隐藏（留出空间）“解决方案”的最佳方法是什么？

2024-5-24 • tag-icon

抱歉，如果我的上一个问题不太清楚。稍后我会删除它。

这是一个 MVE。

\documentclass[12pt,a4paper]{report}

\usepackage{amsmath,amsthm,amssymb}
\usepackage{enumerate}

%%%%%%%%%%%%%%%%%%%%%%%%%%%%%%%%%%%%%%%%%%%%%%%%%%%%%%%%%%%%%%%%%%%%%%%%%%%%%%

% Example and Solution

\usepackage{thmtools}

\declaretheoremstyle[
    spaceabove=6pt, spacebelow=6pt,
    headfont=\normalfont\bfseries,
    notefont=\mdseries, notebraces={(}{)},
    bodyfont=\normalfont\itshape,
    postheadspace=1em,
    numberwithin=section
]{exstyle}
%
\declaretheoremstyle[
    spaceabove=6pt, spacebelow=6pt,
    headfont=\normalfont\bfseries,
    notefont=\mdseries, notebraces={(}{)},
    bodyfont=\normalfont,
    postheadspace=1em,
    headpunct={},
    qed=$\blacktriangleleft$,
    numberwithin=section
    %numbered=no
]{solstyle}
\declaretheorem[style=exstyle]{example}
\declaretheorem[style=solstyle]{solution}



\begin{document}
\chapter{ABCDEFGH}
\section{DDDDDDDDDDDDDDDDD}


\begin{example}
    Cars pass a particular point at a rate of 5 cars per minute.
    \begin{enumerate}[(a)]
        \item Find the probability that exactly 4 cars pass the point in a minute.
        \item Find the probability that between at least 3 but fewer than 8 cars pass in a particular minute.
        \item Find the probability that more than 8 cars pass in 2 minutes.
        \item Find the probability that more than 3 cars pass in each of two separate minutes.
    \end{enumerate}


\begin{solution}
    Let $X$ be the number of cars passing in a minute, then $X \sim \text{Po}(5)$.
    \begin{enumerate}[(a)]
        \item
            \begin{equation}
                P(X=4) = \frac{5^4\mathrm{e}^{-5}}{4!} \approx 0.175
            \end{equation}
        \item
            \begin{equation}
                P(3 \leq X \leq 8) 
                = 
                P(X \leq 7) - P(X \leq 2)
                =
                0.8666 - 0.1247
                =
                0.7419
            \end{equation}
        \item
        Poisson distribution assumes a constant rate of occurrence.

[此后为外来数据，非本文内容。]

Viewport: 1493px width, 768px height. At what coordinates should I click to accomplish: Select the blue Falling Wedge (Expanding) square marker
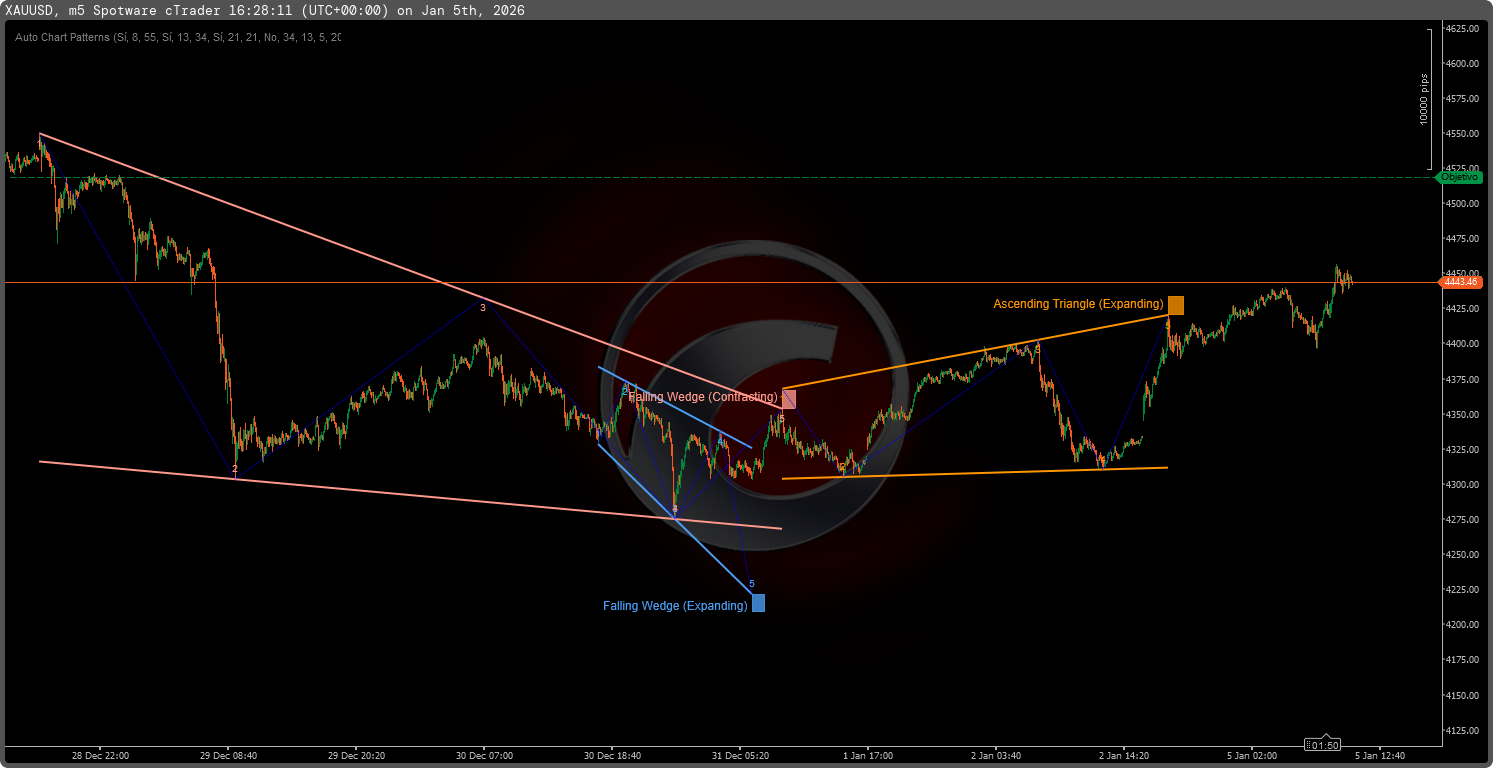pyautogui.click(x=758, y=603)
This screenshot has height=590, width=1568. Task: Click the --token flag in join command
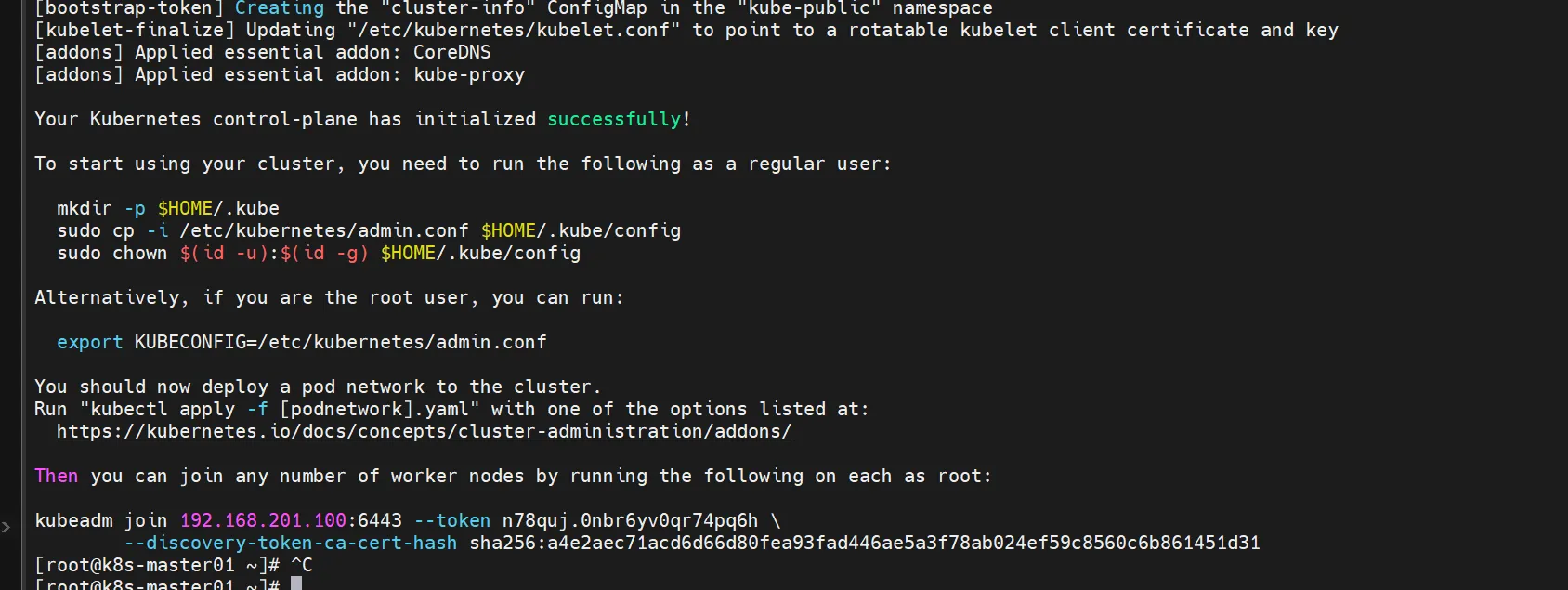(x=452, y=520)
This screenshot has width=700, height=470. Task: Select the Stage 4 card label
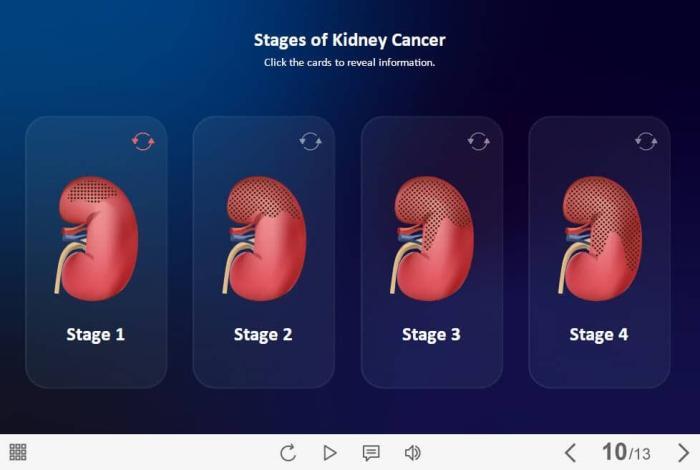click(x=599, y=335)
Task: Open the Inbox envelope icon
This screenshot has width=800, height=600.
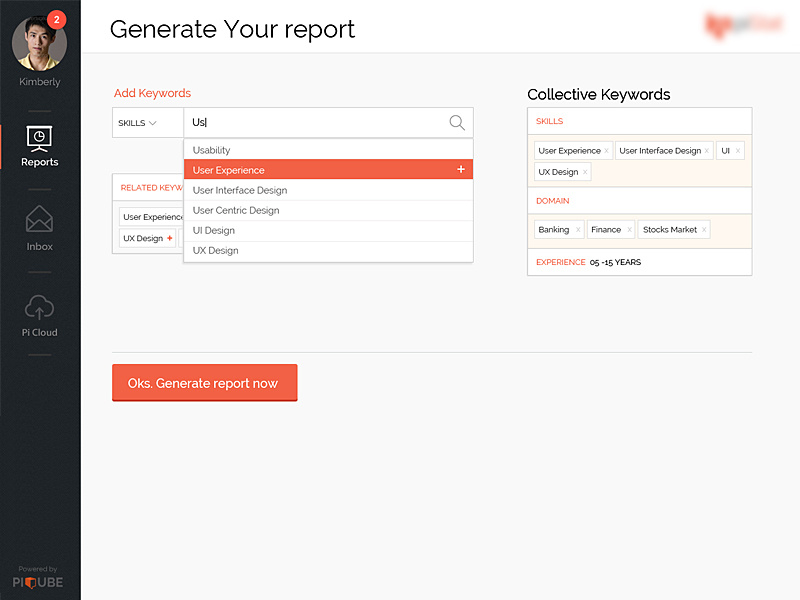Action: click(40, 219)
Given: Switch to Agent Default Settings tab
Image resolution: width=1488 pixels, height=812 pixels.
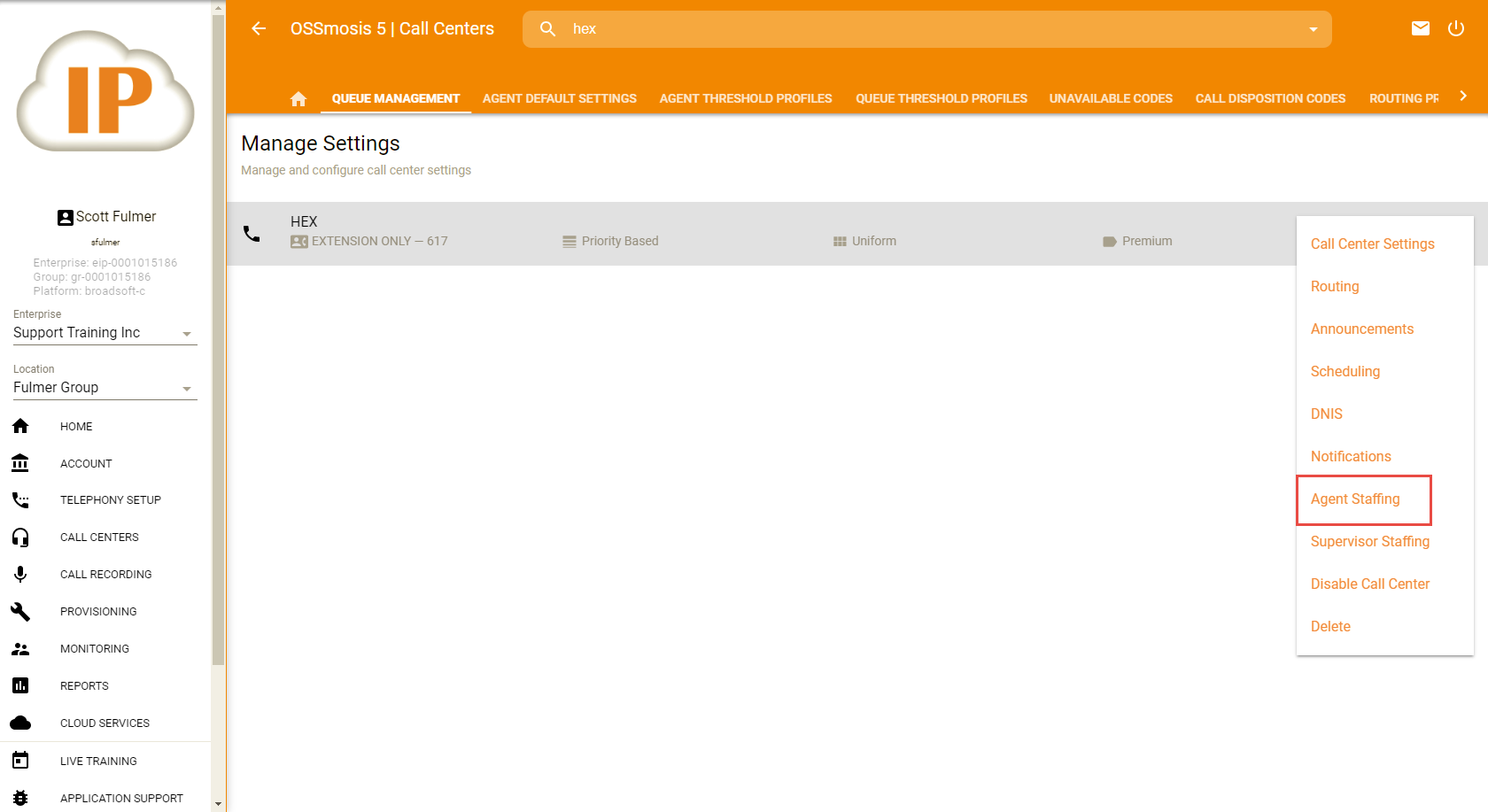Looking at the screenshot, I should pos(559,98).
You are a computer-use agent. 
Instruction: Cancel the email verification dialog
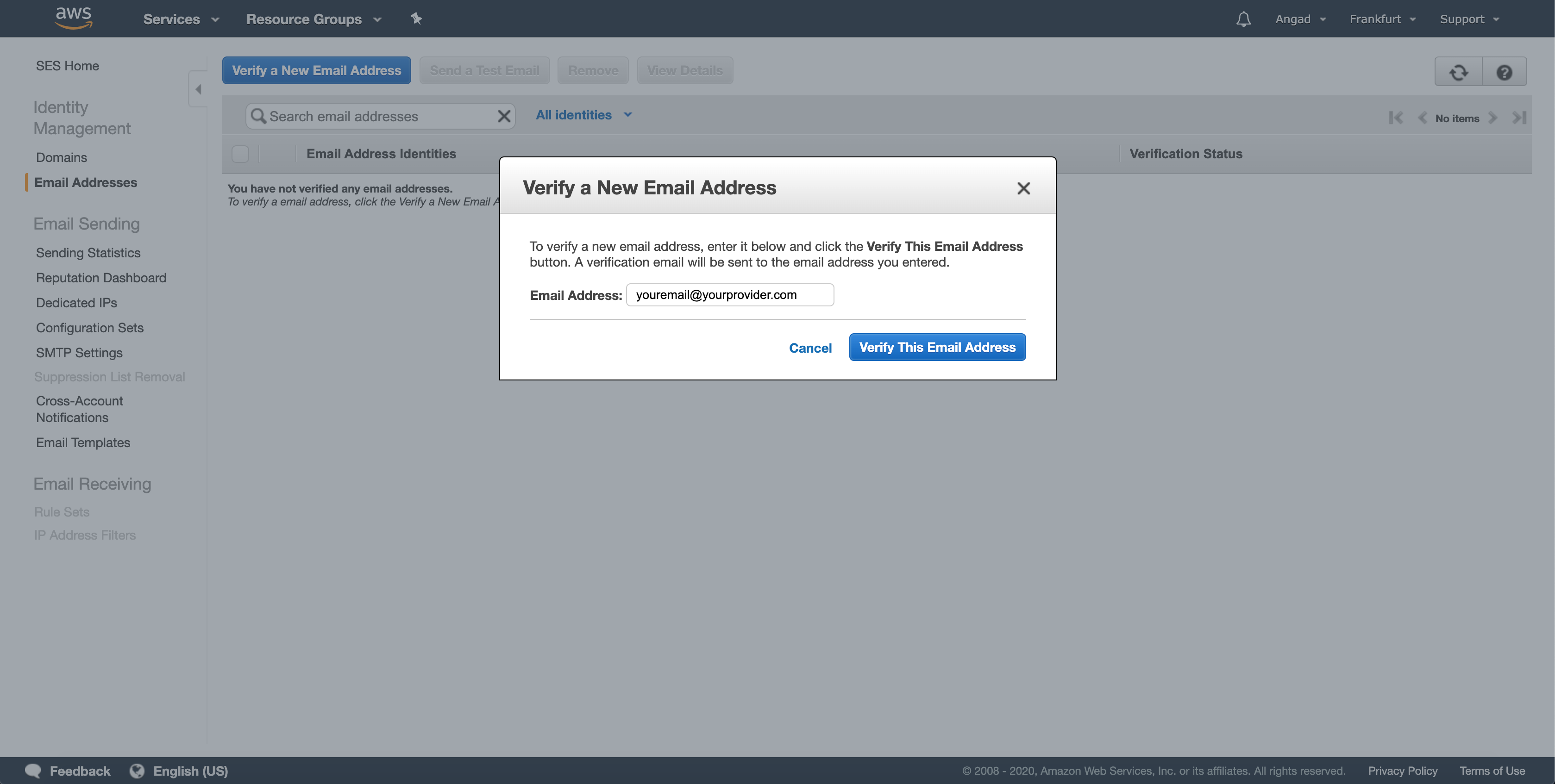coord(810,348)
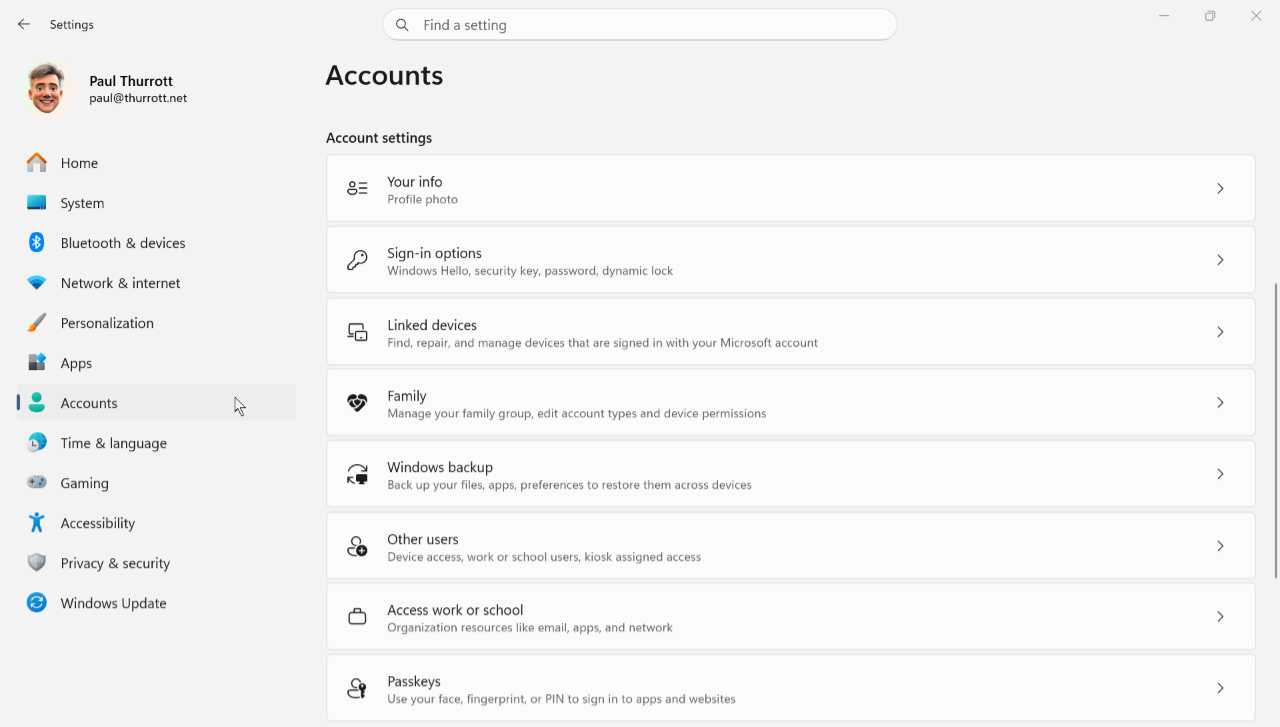
Task: Open Other users settings
Action: pyautogui.click(x=790, y=546)
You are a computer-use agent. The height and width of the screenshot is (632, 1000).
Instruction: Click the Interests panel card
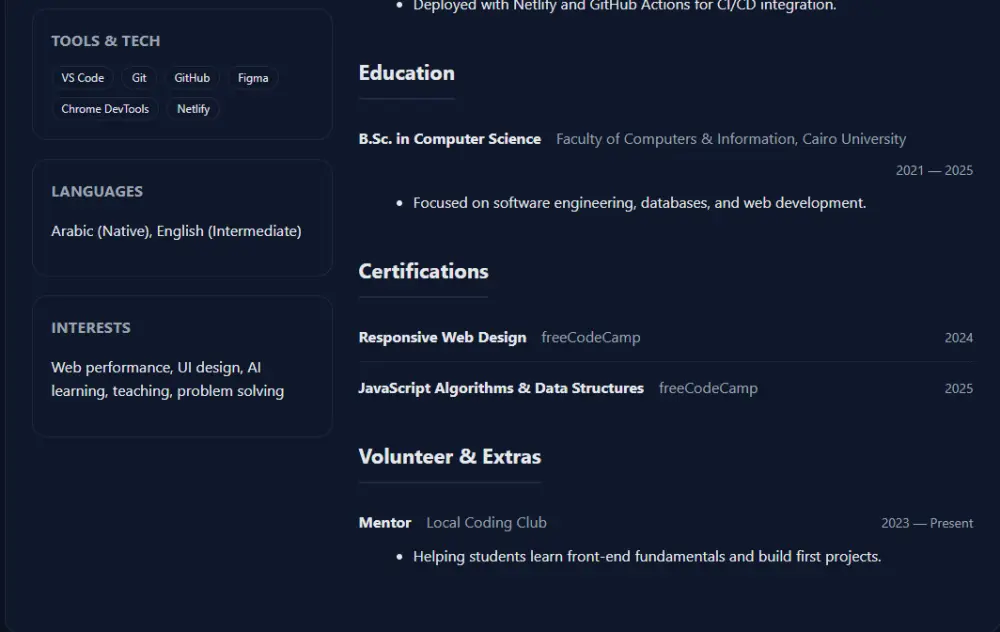click(x=182, y=365)

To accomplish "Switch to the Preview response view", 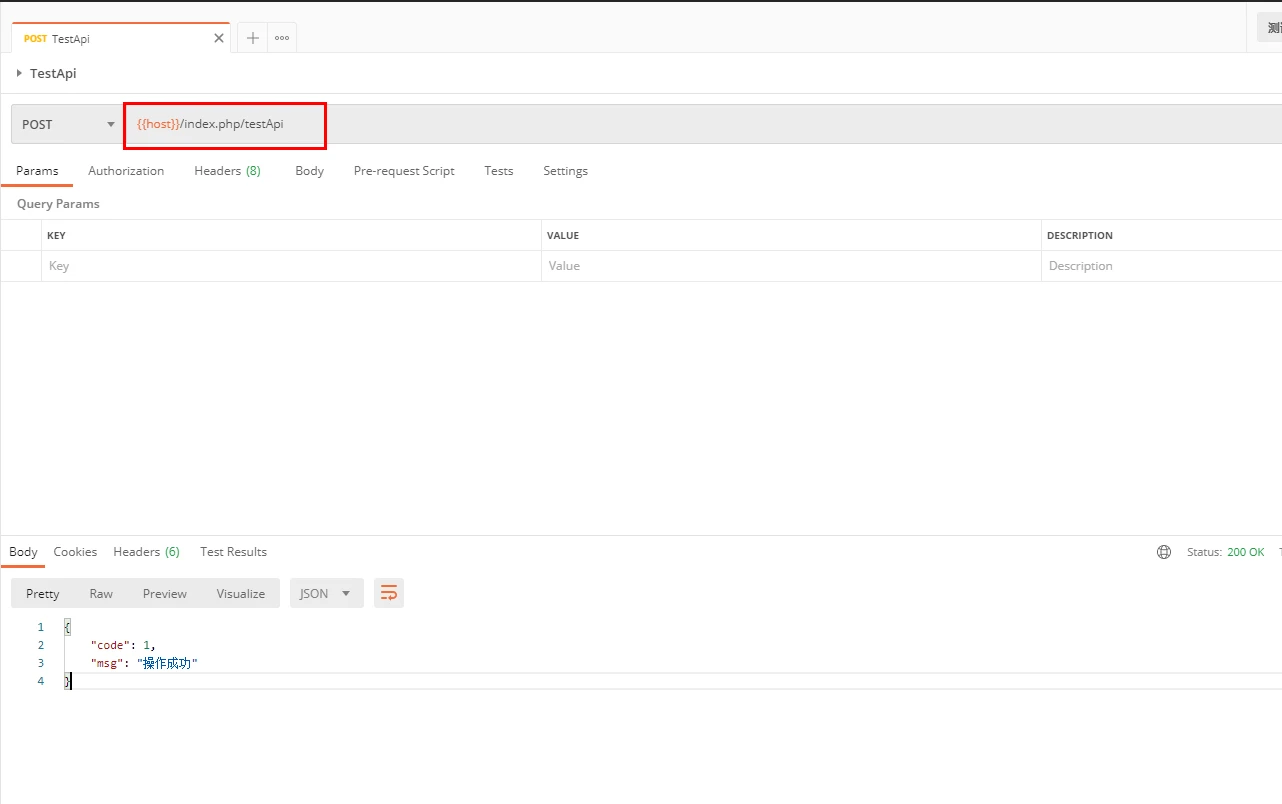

So in two minutes' time, the rate would be 10. Let $Y$ be the number of cars passing in two minutes. Then $Y \sim \text{Po}(10)$, and
            \begin{equation}
                P(Y>8) = 1 - P(Y \leq 8) = 1 - 0.3328 = 0.6672
            \end{equation}
        \item
            For each one separate minute, we have
            \begin{equation}
                P(X>3) = 1 - P(X \leq 3) = 1 - 0.2650 = 0.7350.
            \end{equation}  \end{enumerate}
            So the probability that more than 3 cars pass in each of two separate minutes is \begin{equation}
                0.7350^2=0.540
            \end{equation}
            to 3.s.f.
\end{solution}
\end{example}




\section{Mean and variance of the Poisson distribution}
We do the same trick as we did in Section~\ref{sec:binom-proof}.
\begin{align}
    \operatorname{E}(X)
    &= \sum_{x=0}^\infty x P(X=x) \\
    &= \sum_{x=1}^\infty x \frac{\mu^x\mathrm{e}^{-\mu}}{x!} \\
    &= \sum_{x=1}^\infty \frac{\mu^x\mathrm{e}^{-\mu}}{(x-1)!} \\
    &= \mu \sum_{x=1}^\infty \frac{\mu^{x-1}\mathrm{e}^{-\mu}}{(x-1)!} \\
    &= \mu \sum_{y=0}^\infty \frac{\mu^y\mathrm{e}^{-\mu}}{y!} \\
    &= \mu.
\end{align}
The expectation of a Poisson distribution is the parameter $\mu$. \\

It can be shown that
\begin{equation}
    \operatorname{E}(X(X-1)) = \mu^2,
\end{equation}
it follows that
\begin{equation}
    \operatorname{Var}(X) 
    = \operatorname{E}[X(X-1)]+\operatorname{E}(X)-\operatorname{E}(X)^2
    = \mu^2 + \mu - \mu^2
    = \mu.
\end{equation}
For a Poisson distribution, the mean equals the variance.


\begin{example}
In producing rolls of cloth there are on average 4 flaws in every 10 metres of cloth.
    \begin{enumerate}[(a)]
        \item Find the mean number of flaws in a 30 metre length.
        \item Find the probability of fewer than 3 flaws in a 6 metre length.
        \item Find the variance of the number of flaws in a 15 metre length.
    \end{enumerate}


    \begin{solution}
    Assuming a Poisson distribution -- flaws in the cloth occur singly, independently, uniformly and randomly.
    \begin{enumerate}[(a)]
        \item If the mean number of flaws in 10 metres is 4, then the mean number of flaws in 30 metre lengths is $3\times4 = 12$.
        \item If there are 4 flaws on average in a 10 metre length there will be $\frac{6}{10}\times4=2.4$ flaws on average in a 6 metre length. If $X$ is the number of flaws in a 6 metre length then $X \sim \text{Po}(2.4)$.
            \begin{align}
                 & P(X<3) \\
                =& P(X=0) + P(X=1) + P(X=2) \\
                =& \mathrm{e}^{-2.4} + 2.4 \times \mathrm{e}^{-2.4} + \frac{2.4^2\times\mathrm{e}^{-2.4}}{2!} \\
                =& (1+2.4+2.4\times1.2)\mathrm{e}^{-2.4} \\
                \approx& 0.570
            \end{align}
        \item If the mean number of flaws in 10 metre lengths is 4, then the mean number of flaws in 15 metre lengths will be
        \begin{equation}
            \mu = \frac{15}{10}\times4=6.
        \end{equation}
        Since, in a Poison distribution, the variance equals the mean the variance is 6.
    \end{enumerate}
    \end{solution}
\end{example}




\end{document}